As work began on the new site, a man called Wolf’s Brother returned to the village. “He asked about the New Place and said at once that we must choose another” because, “You have chosen the Center Place for a great community of Wolf.” Further, he warned, “I think that you will find that it is too small a place for both and that it will require more work then- than change would presently require.” This man was well known for understanding the ways of wolves and his words were respected but overruled, because the establishment of the new village had already begun.
“The People closed their ears and would not reconsider,” Paula wrote. When all was prepared and the people moved in, the People, as Wolf’s Brother predicted, had to constantly contend with Wolf. It was a challenge to protect their children and their food. “They soon discovered that this required so much energy that there was little left for winter preparations.” After trying this and that, they came to the question of the final solution, which was to kill off the wolves.
This is an ongoing question for human beings right now. Do we need to take over every corner of Mother Earth? More species become extinct or endangered every day. Is this the kind of people we want to be? Is this the kind of world we want?
In the story, Paula put it this way. “They saw that it was possible to hunt down this Wolf People until they were no more.” Such a thought gave them pause. “They saw, too, that such a task would change the People: they would become Wolf Killers, a People who took life only to sustain their own, would become a People who took life rather than move a little. It did not seem to them that they wanted to become such a people.”

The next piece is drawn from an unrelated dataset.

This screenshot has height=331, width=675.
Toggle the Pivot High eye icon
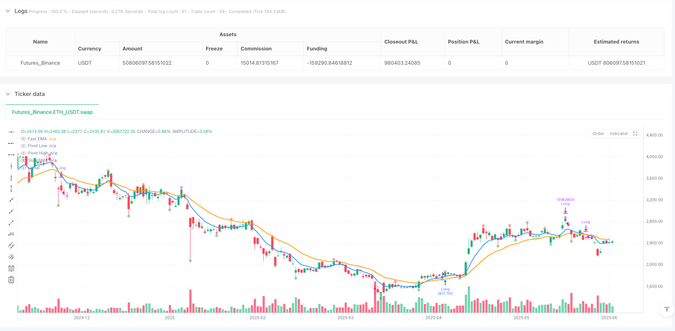23,153
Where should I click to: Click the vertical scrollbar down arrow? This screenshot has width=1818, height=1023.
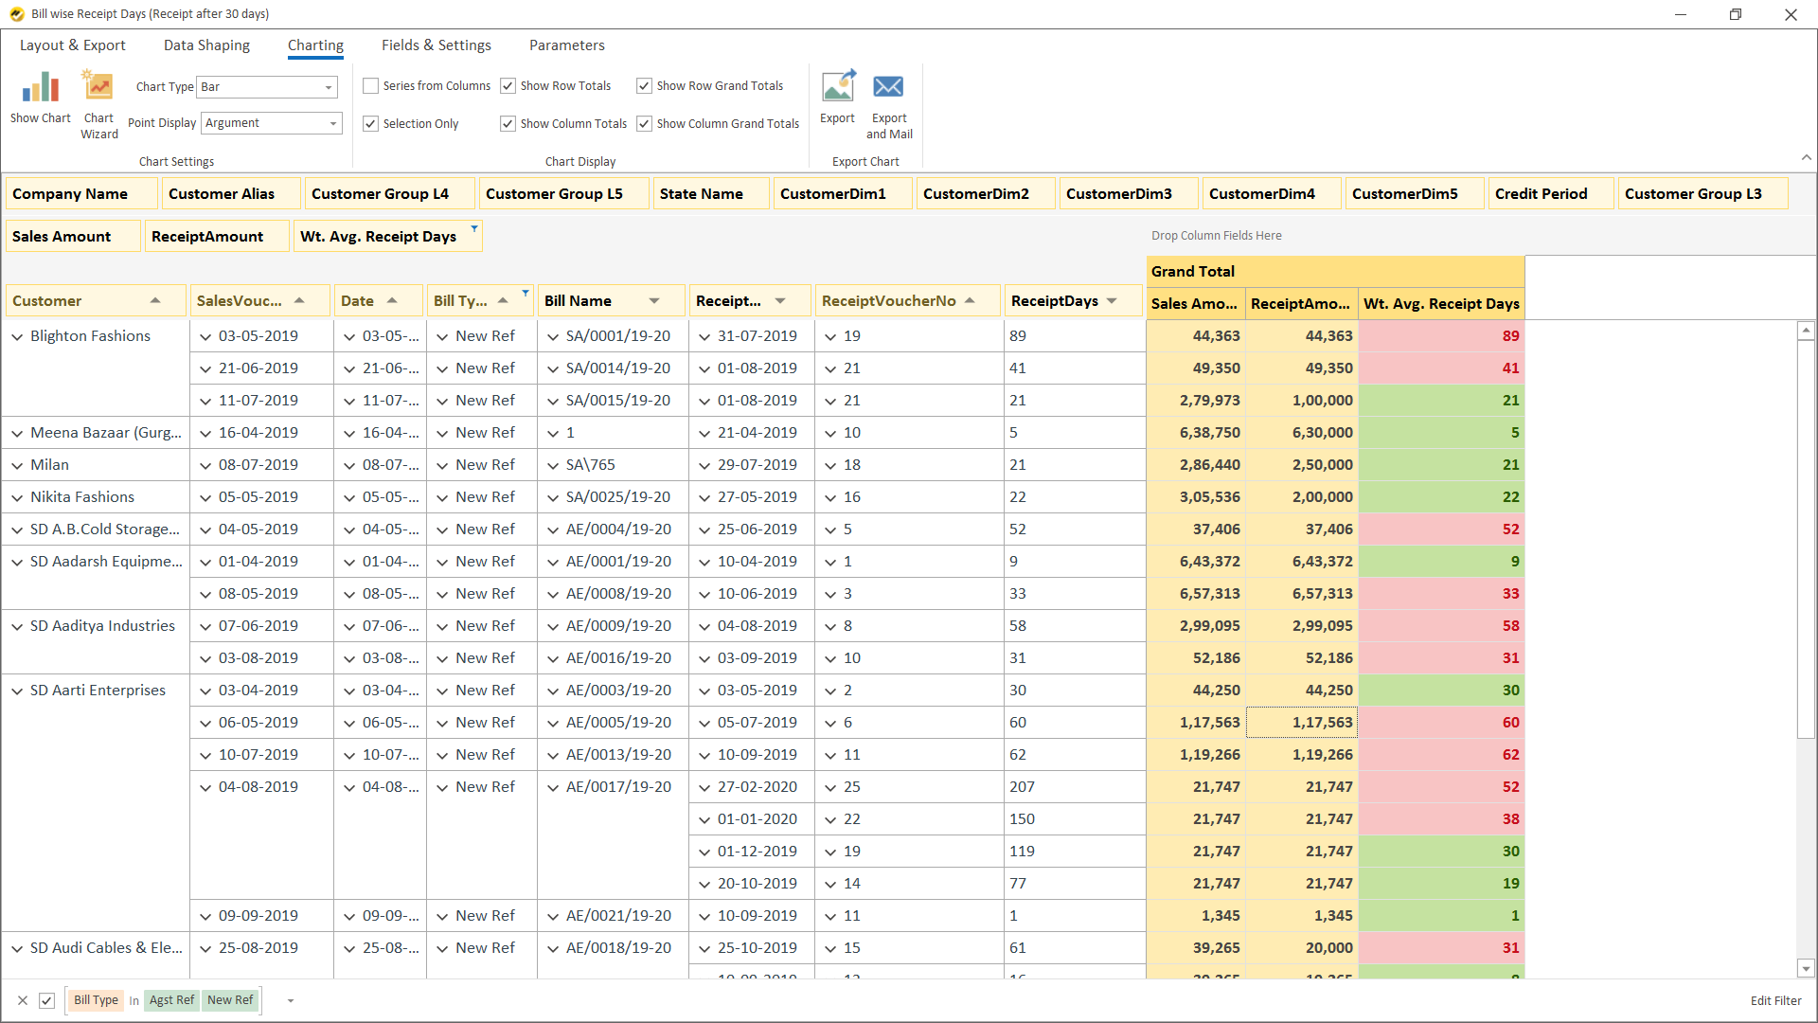pos(1806,968)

In hindsight, the People wished that Wolf’s Brother had been included in the decision-making from the beginning. They admitted, “To live here indeed requires more work now than change would have made necessary.” From that time on, they included a question in every discussion, before a decision was finalized, “Tell me now, my Brothers. Tell me now, my Sisters. Who Speaks for Wolf?”
Wisdom comes from such challenges as these, when we take an honest look at the chain of cause and effect in which we have participated and make new decisions. We can broaden our perspectives and listen to a diversity of data, putting our heads together for better solutions.

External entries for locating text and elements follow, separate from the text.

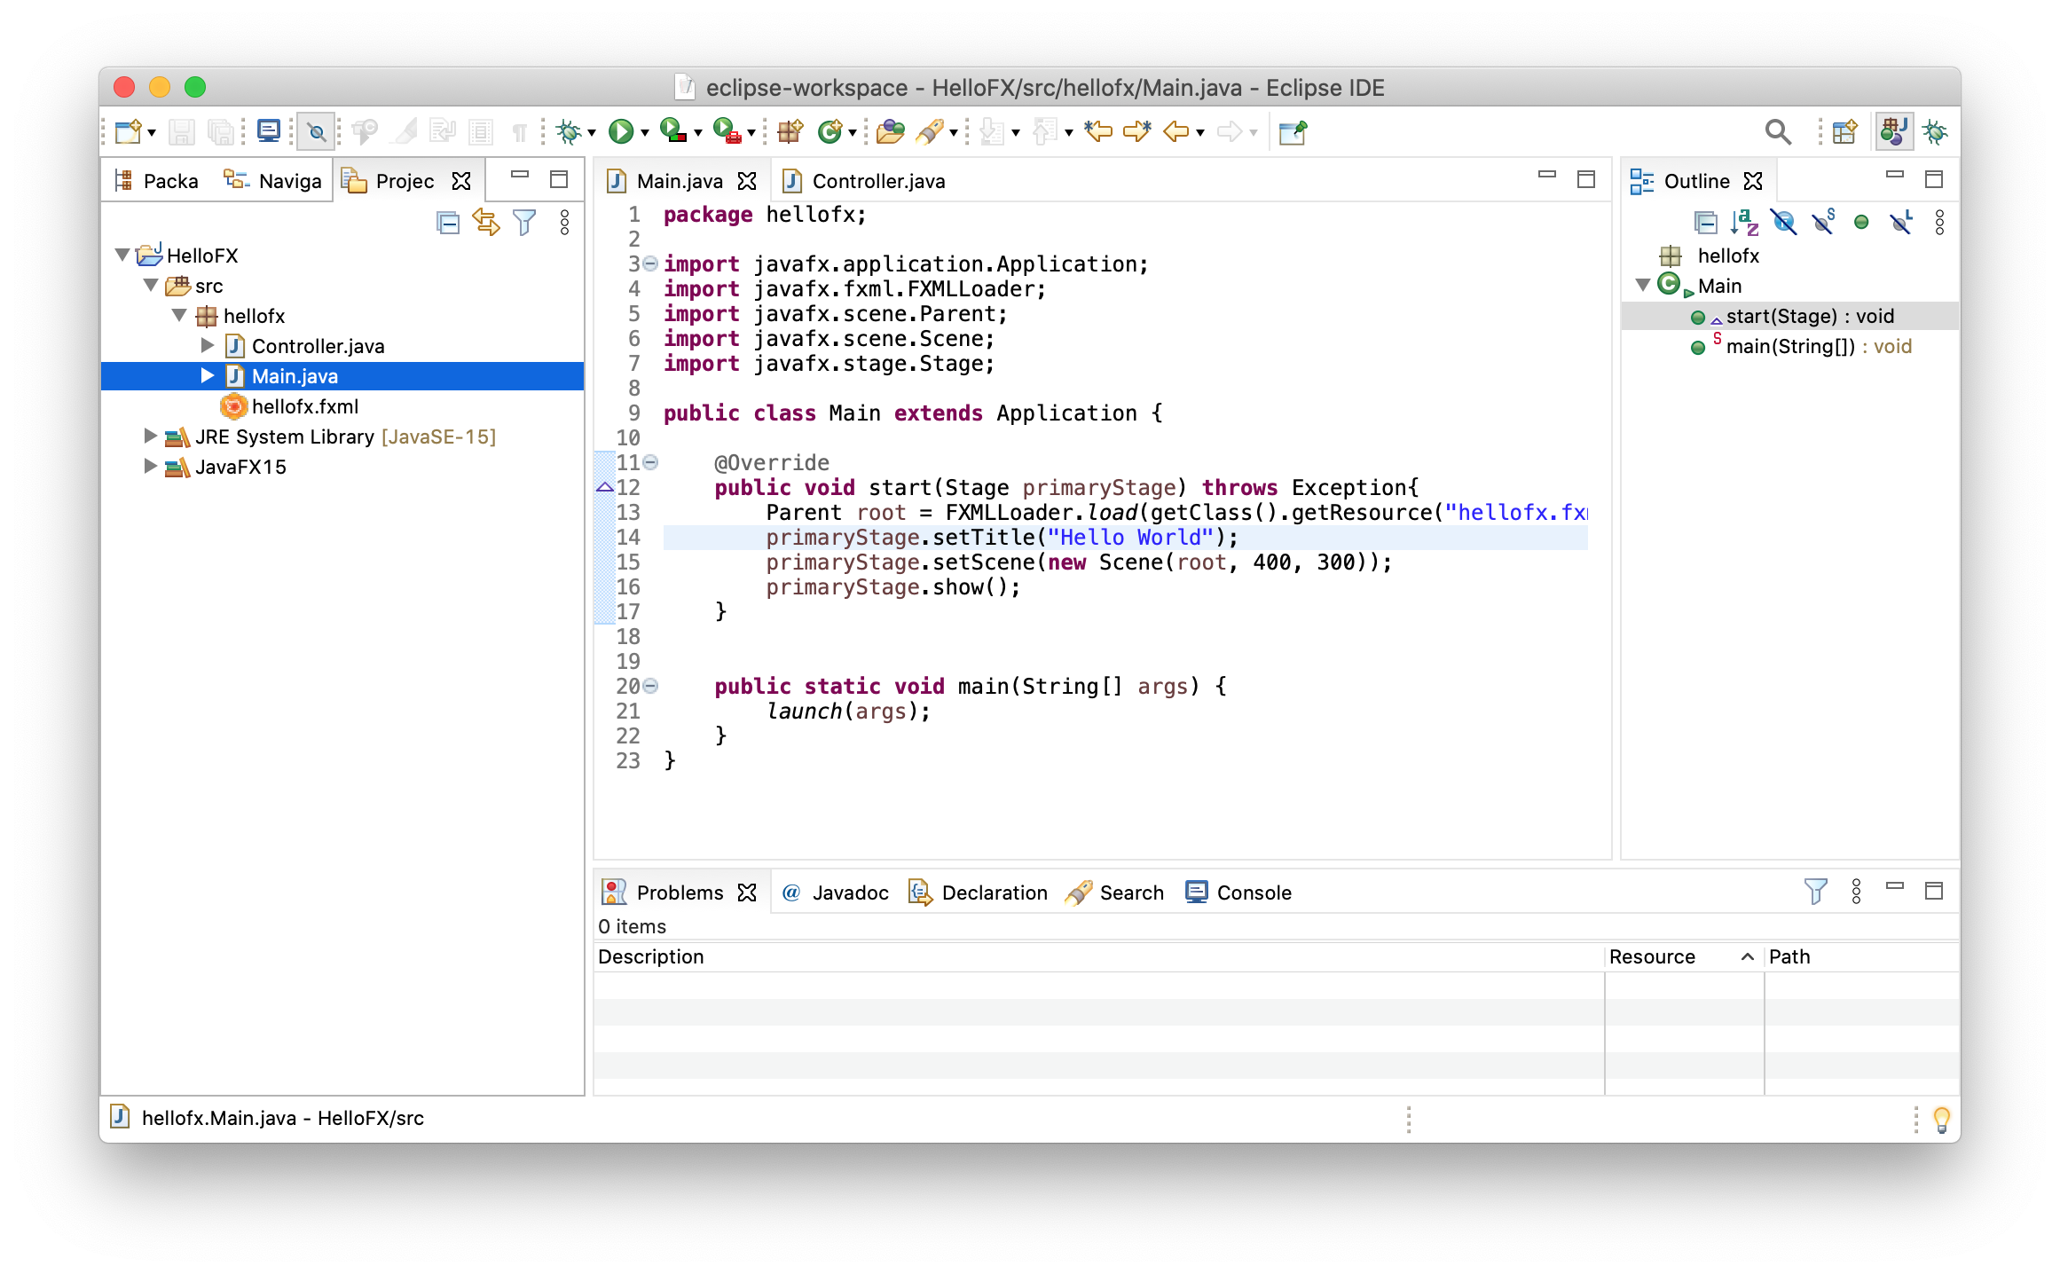Click Last Edit Location arrow icon
Viewport: 2060px width, 1274px height.
click(1098, 132)
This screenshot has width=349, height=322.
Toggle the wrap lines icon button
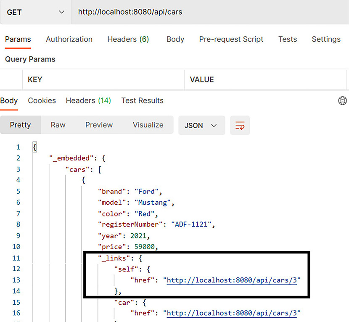click(240, 125)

Paula Underwood preserved the tale taught to her by her father and wrote it down as one of Three Native American Learning Stories (2002, A Tribe of Two Press). Before Paula’s death in 2000, many people studied with her in the high country of New Mexico or among the redwoods of California. She was a mentor to me and reminded us, through her stories and aphorisms, to listen to all species, not just our own. She invited us to listen to trees and wind. And our own minds.